Después de mucha horas de evitar juntar las caras por ser desconocidos, con vergüenza de dormir y que el otro te mire de frente, mientras duermes con la boca abierta, se abrio una conversación, como un cajón lleno de cachivaches. 

 Salimos al transbordador y yo no quise acercarme ni compartir ese momento con él. Había imaginado por mucho tiempo, mirar sola el Canal de Chacao Subí al bus y a pesar de ser un desconocido me dijo cosas que hasta ahora recuerdo, cosas tan certeras que me pusieron nerviosa y me mordía la orilla de mi labio. Me dijo que creía mucho en las personas, pero que también era muy dura para dar mi brazo a torcer, que daba segundas oportunidades, que siempre esperaba que todo estuviera envuelto en amor, porque así lo imaginaba siempre en mi mente, pero que tenía que aprender a ser mas inteligente en el amor. 
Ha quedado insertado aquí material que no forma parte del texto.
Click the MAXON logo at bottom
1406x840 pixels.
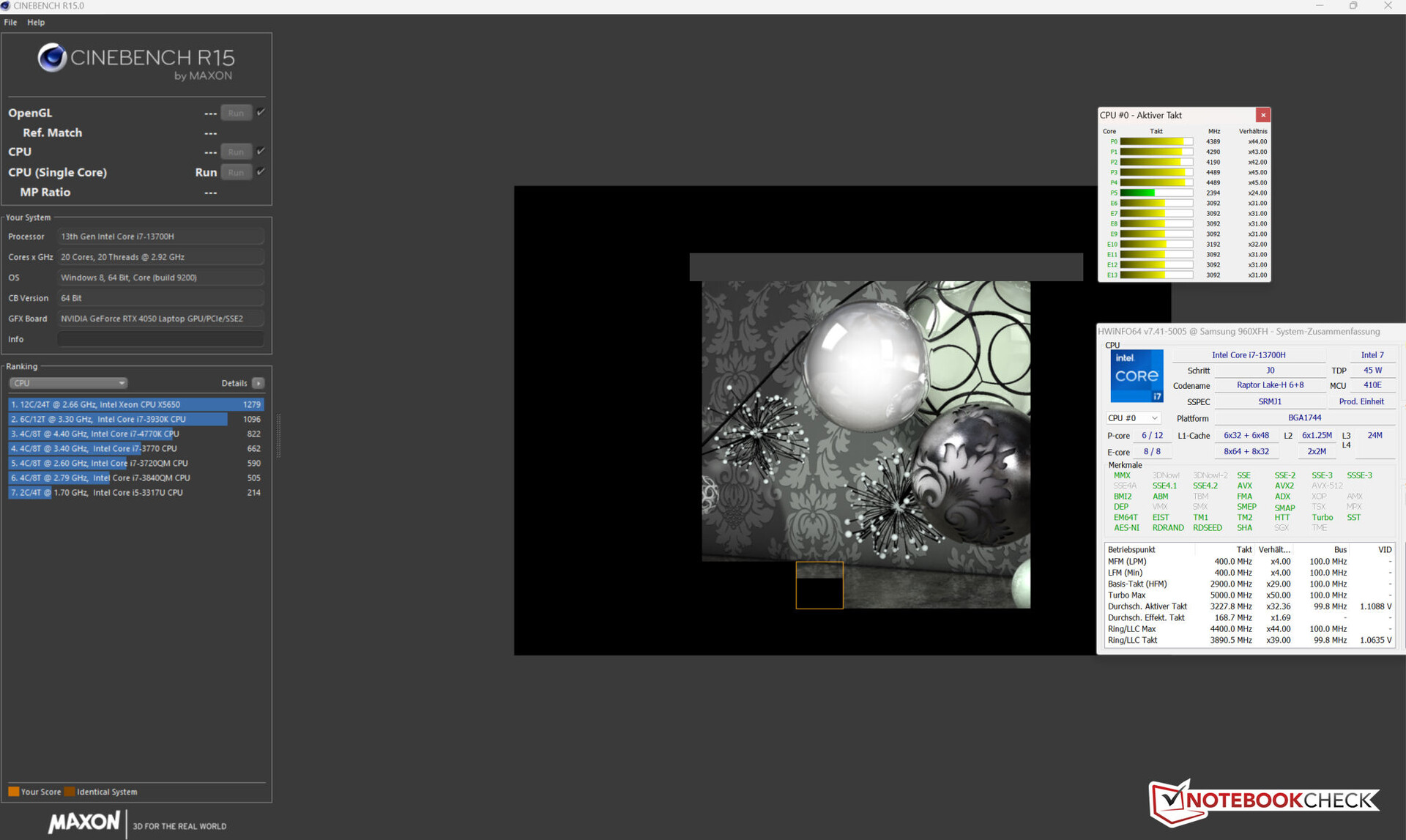(83, 822)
 Ahora que ha pasado tiempo y le pongo play a sus palabras, pienso en cuanta razón tenía, amo el amor, amo escribirle a la persona que amo, amo esperar a un amigo para tomar once, amo conversar con mis amigos y amigas, amo a mis dos perras, cuando salen las corriendo al patio y solo se ven sus colas moviéndose de un lado para otro, amo sentirme ansiosa por no estar haciendo todo lo que pienso. De verdad que amo el amor, y me imagino así volviendo a escribir poemas de amor, me imagino de nuevo recorriendo un lugar nuevo con una persona tomada de mi mano, por que si, el amor de verdad te convierte y te transforma, porque de verdad que te hace sentir distinto, lo cotidiano se vuelve especial, y eso de que hay que encontrarse primero a uno para amar a otro, es completamente cierto, pero de que se abre una fuente de energía y vitalidad cuando se comparte con ese otro u otra, otro gallo canta. 

Y espero seguir creyendo que lo natural es confiar, y confiar y confiar.